Vespa Cloud

Topology and Resizing

Vespa has features to optimize cost, query latency and throughput, at the same time making tradeoffs for availability. This guide goes through various topologies by example, highlighting the most relevant tradeoffs and discusses operational events like node stop and changing the topology.

Use cases for using a grouped topology is found in the elasticity guide. E.g., query latency can dictate the maximum number of document per node and hence how many node are needed in a group - if query latency is at maximum tolerated for 1M documents, 6 nodes are needed in a group for a 6M index.

Note: Vespa Cloud supports a one-level grouped topology - a group of groups is hence not supported.

Content nodes are stateful, holding replicas of the documents to be queried. Content nodes can be deployed in different topologies - example using 6 nodes:

4 different topologies

Vespa Cloud requires a redundancy of at least 2. In this guide, it is assumed that redundancy, configured as min-redundancy, is set to n=3. Redundancy is a function of data availability / criticality and cost, and varies from application to application.

Redundancy is for storing a document replica on a node. Not all replicas are searchable - read Proton for a detailed understanding of sub-databases.

Out of the box: 1x6

Most applications should be configured without a grouped topology, until optimizing for a use case - see the elasticity guide linked above.
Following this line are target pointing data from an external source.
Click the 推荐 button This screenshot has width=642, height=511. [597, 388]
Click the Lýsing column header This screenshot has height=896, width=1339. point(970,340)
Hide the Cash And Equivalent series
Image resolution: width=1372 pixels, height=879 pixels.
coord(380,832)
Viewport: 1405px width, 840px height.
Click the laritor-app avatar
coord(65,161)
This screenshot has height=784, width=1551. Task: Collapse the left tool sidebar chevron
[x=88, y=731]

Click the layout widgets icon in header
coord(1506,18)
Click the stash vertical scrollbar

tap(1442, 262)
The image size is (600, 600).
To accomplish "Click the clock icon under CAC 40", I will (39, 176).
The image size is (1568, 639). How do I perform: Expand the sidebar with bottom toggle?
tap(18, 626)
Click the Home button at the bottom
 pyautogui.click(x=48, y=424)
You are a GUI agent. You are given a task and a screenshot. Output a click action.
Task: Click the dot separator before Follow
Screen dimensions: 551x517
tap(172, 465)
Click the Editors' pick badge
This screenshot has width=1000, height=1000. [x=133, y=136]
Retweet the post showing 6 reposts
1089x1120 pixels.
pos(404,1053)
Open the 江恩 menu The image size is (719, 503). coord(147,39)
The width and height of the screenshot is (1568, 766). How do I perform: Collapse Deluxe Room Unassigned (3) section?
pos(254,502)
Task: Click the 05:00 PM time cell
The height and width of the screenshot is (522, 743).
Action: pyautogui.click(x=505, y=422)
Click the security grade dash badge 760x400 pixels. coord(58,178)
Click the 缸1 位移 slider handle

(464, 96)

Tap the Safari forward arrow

Therefore, start with a flat configuration, like:

<min-redundancy>3</min-redundancy>
<nodes count="6">
    <resources .../>
</nodes>

This means, the corpus is spread over 6 nodes, with 17% of documents active in queries each. This topology is called 1x6 in this guide.

This is important to remember when benchmarking for latency, normally done on a single node with n=1. In the 6-node system with n=3, more memory and disk space is used for the redundant replicas - more on that later.

This topology is the default topology, and works great:

When a node is stopped (unplanned, or planned like a software upgrade), there are 5 other nodes to serve queries, where each of the 5 will have 1/5 larger corpus to serve
Adding capacity, say 17% is done by increasing node count to 7

Note: This topology is the default, and what most applications should start with.

3-row topology: 3x2

Some applications, particularly the ones with extreme low-latency serving, will find that queries are dominated by the static part of query execution. This means, reducing number of documents queried does not lower latency.

The flip side is, increasing document count does not increase the latency much, either - consider 3x2:

<min-redundancy>3</min-redundancy>
<nodes count="6" groups="3">
    <resources .../>
</nodes>

Here we have configured 3 groups, with n=3. This means, the other node in the row does not have a replica - redundancy is between the rows.

Each node now has 3x the number of documents per query (compared to 1x6), but query capacity is also tripled, as each row has the full document corpus. This can be a great way to scale query throughput! Notes:

At planned/unplanned node stop, the full row is eliminated from query serving - there are four nodes total left, in two rows. Query capacity is hence down to 67%.
Feeding requirements is the same as in 1x6 - every document write is written to 3 replicas.
Document reconciliation is independent of topology - replicas from all nodes are used when rebuilding nodes after a node stop.

6-row topology: 6x1

Maximizing number of documents per node is good for cases where the query latency is still within requirements, and less total work is done, as fewer nodes in a row calculates candidates in ranking. The extreme case is all documents on a single node replicated with 6 groups. This is a quite common configuration due to high throughput and simplicity:

<min-redundancy>6</min-redundancy>
<nodes count="6" groups="6">
    <resources .../>
</nodes>

Notes:

Feeding total work is higher - with n=6, six replicas are written (compared to three above). See feeding latency notes below.

2-row topology: 2x3

In this case, the application has a redundancy of 2 - it must be the same as number of rows:

<min-redundancy>2</min-redundancy>
<nodes count="6" groups="2">
    <resources .../>
</nodes>

This is a configuration most applications do not use: When a node stops (and it does daily for Vespa upgrades), the full row stops serving, which is 50% of the capacity out.

Important: Use this topology with care - it has few/no benefits over the alternatives, and is included here for completeness.

Topology migration

Migrating from one topology to another is easy, as Vespa Cloud will auto-migrate documents:

All rows must have same node count, meaning count / groups must be an integer.
When changing topology, Vespa Cloud will provision new nodes as needed to ensure no coverage loss. An increased node count is hence normal in the transition phase, superfluous nodes are de-provisioned after data migration.
Topology migration is therefore a safe operation and makes it easy to optimize for best price/performance.

Feeding

Documents are fed to Vespa Cloud using the <document-api> endpoint. This means, one Vespa Container node forwards document writes to all the replicas, in parallel. As all groups have a replica, adding a group will not add feed latency in theory due to the parallelism. However, there will be an increase in practise as more nodes means more latency variation, and the slowest node sets the end latency.